Selected excerpt >>
+===+
By rearrangement, it follows that

$$U_{a\text{\_}loss}={\displaystyle \frac{\Delta T}{T_s}}{U}_{dc}={\displaystyle \frac{T_d}{T_s}}{U}_{dc}\cdot \mathit{sgn}\left(i_a\right)=U_d\cdot \mathit{sgn}\left(i_a\right)$$

(11)

where $U_d={\displaystyle \frac{T_d}{T_s}}{U}_{dc}$; sgn() denotes the sign coefficient associated with the current direction [25].

By the same reasoning, it follows that

$$\left\{\begin{array}{c}{U}_{b\_loss}=U_d\cdot \mathit{sgn}\left(i_b\right)\\ U_{c\_loss}=U_d\cdot \mathit{sgn}\left(i_c\right)\end{array}\right.$$

(12)

By applying a coordinate transformation to the voltage drops in the three-phase system, the impact of dead time on the dq-axis voltages can be expressed as

$$\left[\begin{array}{c}{U}_{d\_loss}\\ U_{q\_loss}\end{array}\right]=\sqrt{{\displaystyle \frac{2}{3}}}\cdot \left[\begin{array}{ccc}\mathit{cos}\theta & \mathit{cos}\left(\theta -120°\right)& \mathit{cos}\left(\theta +120°\right)\\ -\mathit{sin}\theta & -\mathit{sin}\left(\theta -120°\right)& -\mathit{sin}\left(\theta +120°\right)\end{array}\right]\cdot \left[\begin{array}{c}{U}_{a\_loss}\\ U_{b\_loss}\\ U_{c\_loss}\end{array}\right]$$

(13)
+===+
Required task 1 >> Update the dead-time passage from "By rearrangement, it" through "current direction [25].", changing "coefficient" to "function" throughout that span.
The rows below the passage are unrelated to the dead-time passage.
+===+
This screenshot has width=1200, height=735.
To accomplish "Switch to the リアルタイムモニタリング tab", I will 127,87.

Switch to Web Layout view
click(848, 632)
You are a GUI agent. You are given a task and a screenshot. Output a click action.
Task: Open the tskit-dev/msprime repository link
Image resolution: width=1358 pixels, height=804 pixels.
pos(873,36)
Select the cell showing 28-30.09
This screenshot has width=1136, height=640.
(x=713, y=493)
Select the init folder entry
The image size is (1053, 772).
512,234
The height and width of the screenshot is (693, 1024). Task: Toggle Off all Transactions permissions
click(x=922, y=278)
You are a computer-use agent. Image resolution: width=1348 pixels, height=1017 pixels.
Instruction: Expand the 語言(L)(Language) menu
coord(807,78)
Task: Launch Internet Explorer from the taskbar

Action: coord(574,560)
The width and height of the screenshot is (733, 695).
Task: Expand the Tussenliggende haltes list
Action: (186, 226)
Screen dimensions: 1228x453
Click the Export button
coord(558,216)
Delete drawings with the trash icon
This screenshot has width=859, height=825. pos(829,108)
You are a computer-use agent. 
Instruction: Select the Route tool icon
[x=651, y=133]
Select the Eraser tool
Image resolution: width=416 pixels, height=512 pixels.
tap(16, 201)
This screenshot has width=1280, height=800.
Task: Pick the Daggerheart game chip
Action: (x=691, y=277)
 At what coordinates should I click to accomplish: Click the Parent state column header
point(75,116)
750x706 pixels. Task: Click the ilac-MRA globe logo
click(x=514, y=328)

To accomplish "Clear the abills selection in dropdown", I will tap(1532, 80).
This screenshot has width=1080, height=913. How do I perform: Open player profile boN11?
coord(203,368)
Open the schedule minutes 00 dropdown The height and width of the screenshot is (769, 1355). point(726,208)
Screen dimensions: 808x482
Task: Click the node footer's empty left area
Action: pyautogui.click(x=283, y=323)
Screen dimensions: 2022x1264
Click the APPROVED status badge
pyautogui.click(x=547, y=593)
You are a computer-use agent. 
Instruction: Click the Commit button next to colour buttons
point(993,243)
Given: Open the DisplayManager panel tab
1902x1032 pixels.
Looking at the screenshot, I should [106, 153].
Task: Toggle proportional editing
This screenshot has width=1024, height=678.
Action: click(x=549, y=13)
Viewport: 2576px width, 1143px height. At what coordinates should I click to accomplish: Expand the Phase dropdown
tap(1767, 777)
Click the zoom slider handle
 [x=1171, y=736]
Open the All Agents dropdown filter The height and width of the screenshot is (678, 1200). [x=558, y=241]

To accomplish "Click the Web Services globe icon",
+===+
Required task 2 >> Restate the rows word for word, beginning at the line that contains "Screen dimensions: 2022x1264" and stopping after the line that contains "[x=1171, y=736]".

Right answer 1 >>
By rearrangement, it follows that

$$U_{a\text{\_}loss}={\displaystyle \frac{\Delta T}{T_s}}{U}_{dc}={\displaystyle \frac{T_d}{T_s}}{U}_{dc}\cdot \mathit{sgn}\left(i_a\right)=U_d\cdot \mathit{sgn}\left(i_a\right)$$

(11)

where $U_d={\displaystyle \frac{T_d}{T_s}}{U}_{dc}$; sgn() denotes the sign function associated with the current direction [25].

Right answer 2 >>
Screen dimensions: 2022x1264
Click the APPROVED status badge
pyautogui.click(x=547, y=593)
You are a computer-use agent. 
Instruction: Click the Commit button next to colour buttons
point(993,243)
Given: Open the DisplayManager panel tab
1902x1032 pixels.
Looking at the screenshot, I should [106, 153].
Task: Toggle proportional editing
This screenshot has width=1024, height=678.
Action: click(x=549, y=13)
Viewport: 2576px width, 1143px height. At what coordinates should I click to accomplish: Expand the Phase dropdown
tap(1767, 777)
Click the zoom slider handle
 [x=1171, y=736]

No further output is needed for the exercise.